Dados governamentais mostraram que as exportações da Índia para os EUA caíram 1,21% em termos anuais para US$ 8,17 bilhões em junho, enquanto as importações aumentaram 33,86% para US$ 5,5 bilhões.
Estado Atual das Negociações
Índia e EUA estão negociando um acordo comercial bilateral há vários meses, pois ambos os países buscam aprofundar os laços comerciais e de investimento. Estas negociações ganharam mais importância diante das expectativas de novos anúncios de tarifas dos EUA no final deste mês.
O governo informou recentemente ao Parlamento que está examinando atentamente todos os desenvolvimentos e continua interagindo com a administração dos EUA. O Ministro do Comércio e Indústria da Índia, Piyush Goyal, realizou reuniões de alto nível com o representante da Câmara de Comércio dos EUA, Jameson Greer, sobre um acordo comercial abrangente. Embora Goyal tenha rejeitado relatos de que a Índia esperava melhores condições, ele enfatizou que a Índia e os EUA estão negociando ativamente e Nova Delhi não cederá em seus interesses principais em qualquer pacto comercial.

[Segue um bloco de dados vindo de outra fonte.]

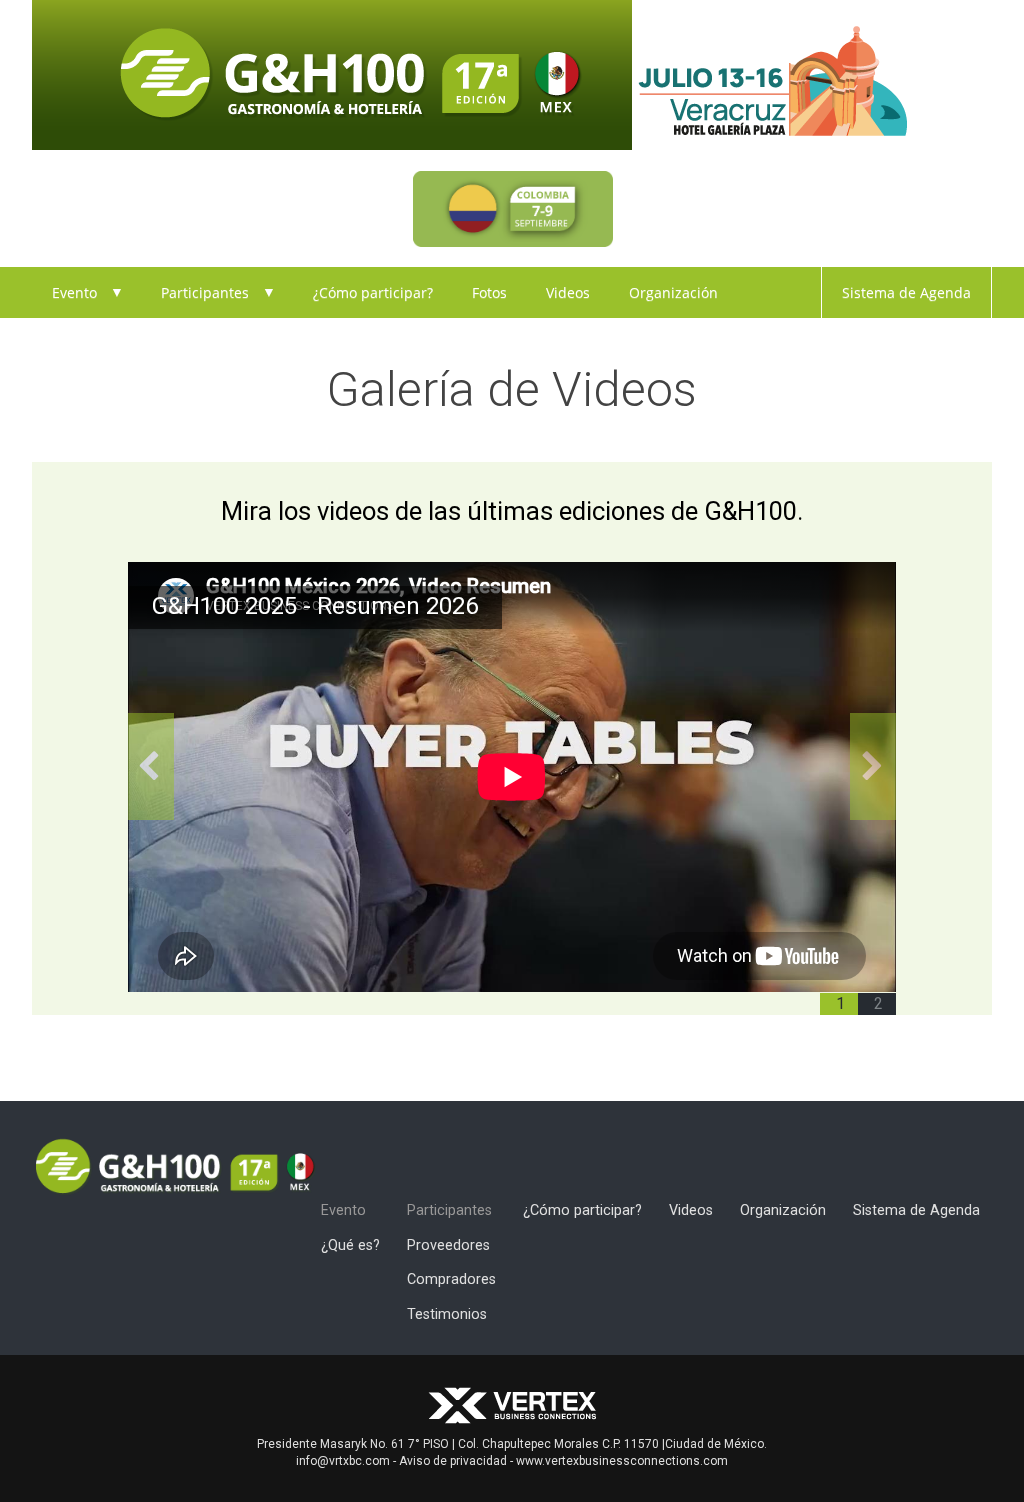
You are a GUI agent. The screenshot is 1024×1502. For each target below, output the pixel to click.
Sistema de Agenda (906, 292)
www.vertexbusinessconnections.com (622, 1461)
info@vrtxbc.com (343, 1461)
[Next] (873, 766)
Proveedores (448, 1245)
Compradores (451, 1279)
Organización (673, 292)
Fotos (489, 292)
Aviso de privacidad (453, 1461)
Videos (568, 292)
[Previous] (151, 766)
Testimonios (447, 1314)
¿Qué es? (350, 1245)
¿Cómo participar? (373, 292)
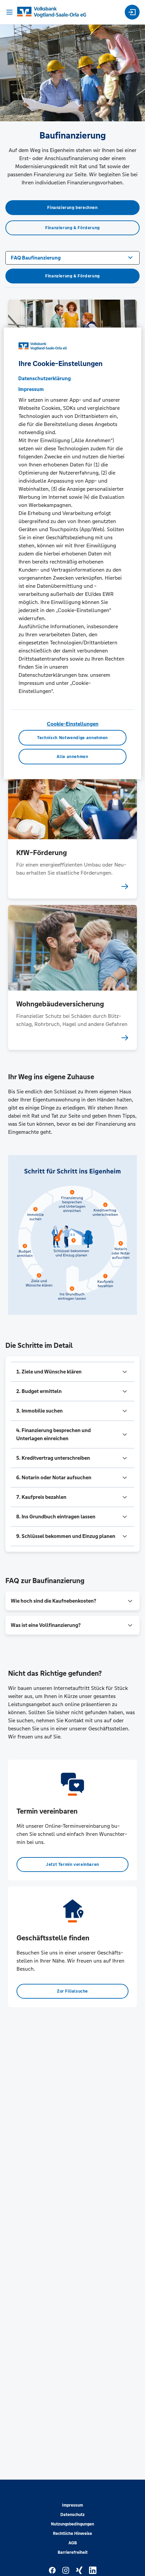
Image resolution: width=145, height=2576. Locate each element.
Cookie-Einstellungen (72, 724)
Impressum (72, 2505)
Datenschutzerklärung (44, 378)
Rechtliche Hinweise (72, 2533)
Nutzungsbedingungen (72, 2524)
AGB (72, 2543)
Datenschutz (72, 2514)
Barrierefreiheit (73, 2552)
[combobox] (72, 257)
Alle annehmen (72, 756)
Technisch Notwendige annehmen (72, 737)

Em fevereiro, Trump anunciou um acordo comercial temporário com a Índia, que reduziu a tensão relacionada às tarifas, baixando as taxas dos EUA sobre produtos indianos de 50% efetivos para 18%. O acordo também suspendeu a tarifa adicional proposta de 25% relacionada às compras de petróleo russo pela Índia e reduziu as tarifas mútuas de 25% para 18%. Em troca, a Índia concordou em reduzir ou eliminar tarifas sobre uma série de produtos industriais, agrícolas e de consumo americanos, enquanto ambas as partes se comprometeram a continuar as negociações sobre um acordo comercial bilateral mais amplo.
Posteriormente, as tarifas mútuas deixaram de vigorar após uma decisão do Supremo Tribunal dos EUA em 20 de fevereiro, que as anulou. No entanto, permanece uma tarifa de 10% imposta a certos produtos de todos os países de acordo com a Seção 122 da Lei de Comércio dos EUA de 1974.